According to Storm, nearly all major dashboards have been counting the same trade twice. Polymarket’s system emits multiple “OrderFilled” events for a single transaction. One event is emitted for the maker with an existing order. Another is emitted for the taker who executes the trade.
found a pretty major data bug
it turns out almost every major dashboard has been double-counting Polymarket volume (not related to wash trading)
this is because Polymarket's onchain data contains redundant representations of each trade. receipts ⬇️⬇️ pic.twitter.com/rQJEzs2Rfl
— storm (@notnotstorm) December 8, 2025
These two entries describe the same action from different perspectives. Many dashboards have been combining them as if they were separate trades. Paradigm says this inflates both notional volume and cashflow volume, the two metrics most often used in prediction market reporting.
Storm said Polymarket’s data structure is “notoriously confusing” for analysts because it has several interacting layers. Some trades are simple swaps while others involve “splits” and “merges,” where users exchange cash for opposing positions. The smart contracts emit additional events to track these actions, and standard block explorers do not clearly distinguish them.
polymarket’s data has been notoriously confusing for crypto data analysts
the data has too many layers of interacting complexity to untangle using just a block explorerhttps://t.co/KKTOlesRt7
— storm (@notnotstorm) December 8, 2025
The researcher warned that the data is too complex to parse through a block explorer alone. This complexity has led to widespread adoption of flawed accounting methods across analytics platforms that rely on event logs without additional filtering.

Polymarket has been viewed as a rare success during a volatile period for spot and derivatives markets. It recently reached a valuation of 9 billion dollars according to reports citing figures from the Intercontinental Exchange. Those valuations referenced headline volume numbers that may now be in question.
The platform has also been preparing for a US launch. Earlier reports noted plans for a valuation near 10 billion dollars, while further fundraising discussions were said to target 12 to 15 billion dollars. If Paradigm’s findings are accurate, some of the volume-based assumptions behind these valuations may need adjustment.

INSTRUCTIONS FOR THE TASK: List every dollar valuation figure for Polymarket that the article on Polymarket's double-counted volume mentions.

AVAILABLE DATA:
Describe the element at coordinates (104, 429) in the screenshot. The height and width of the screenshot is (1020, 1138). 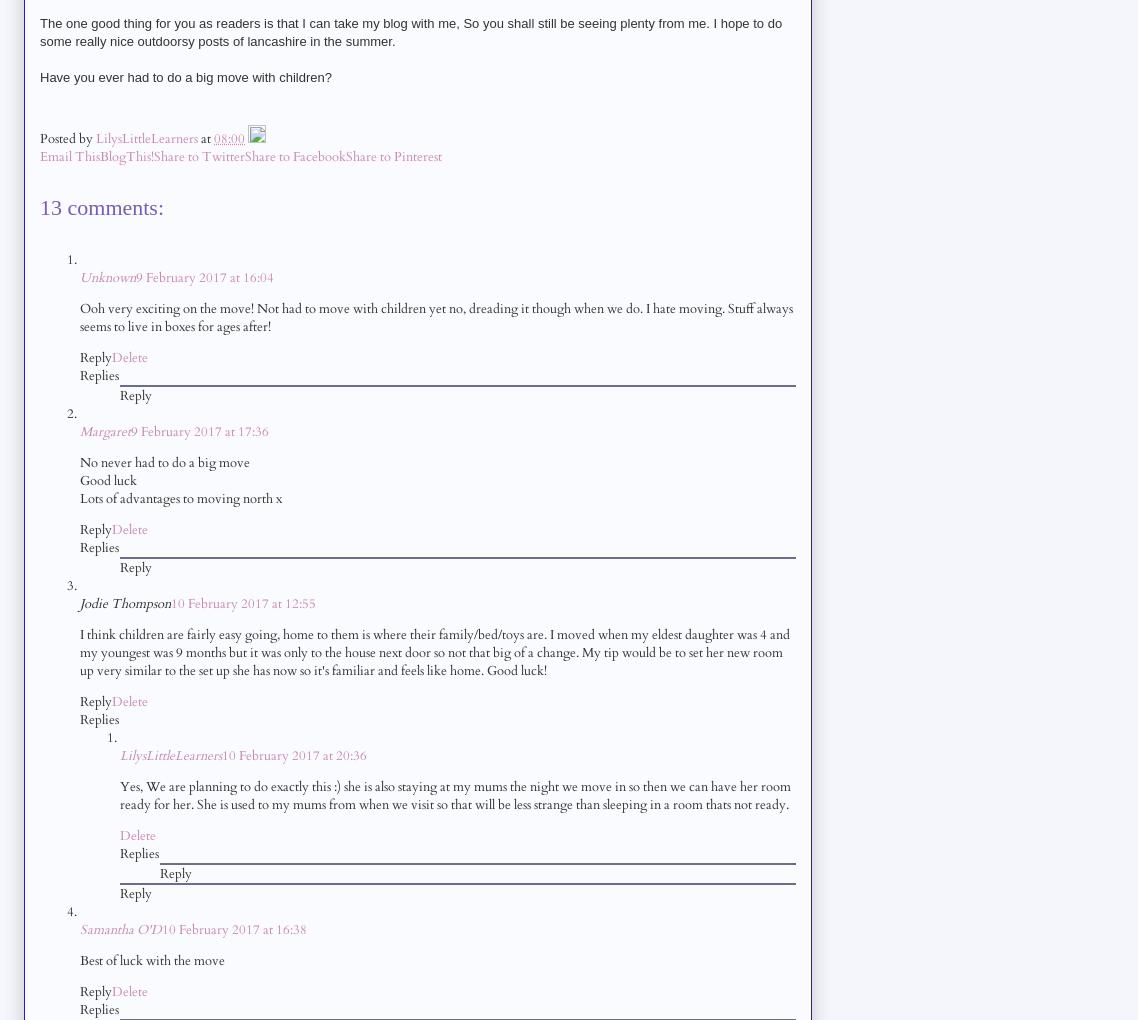
I see `'Margaret'` at that location.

PROBLEM SOLUTION:
- 9 billion dollars (reached recently, according to reports citing figures from the Intercontinental Exchange)
- near 10 billion dollars (noted in earlier reports of plans)
- 12 to 15 billion dollars (said to be the target of further fundraising discussions)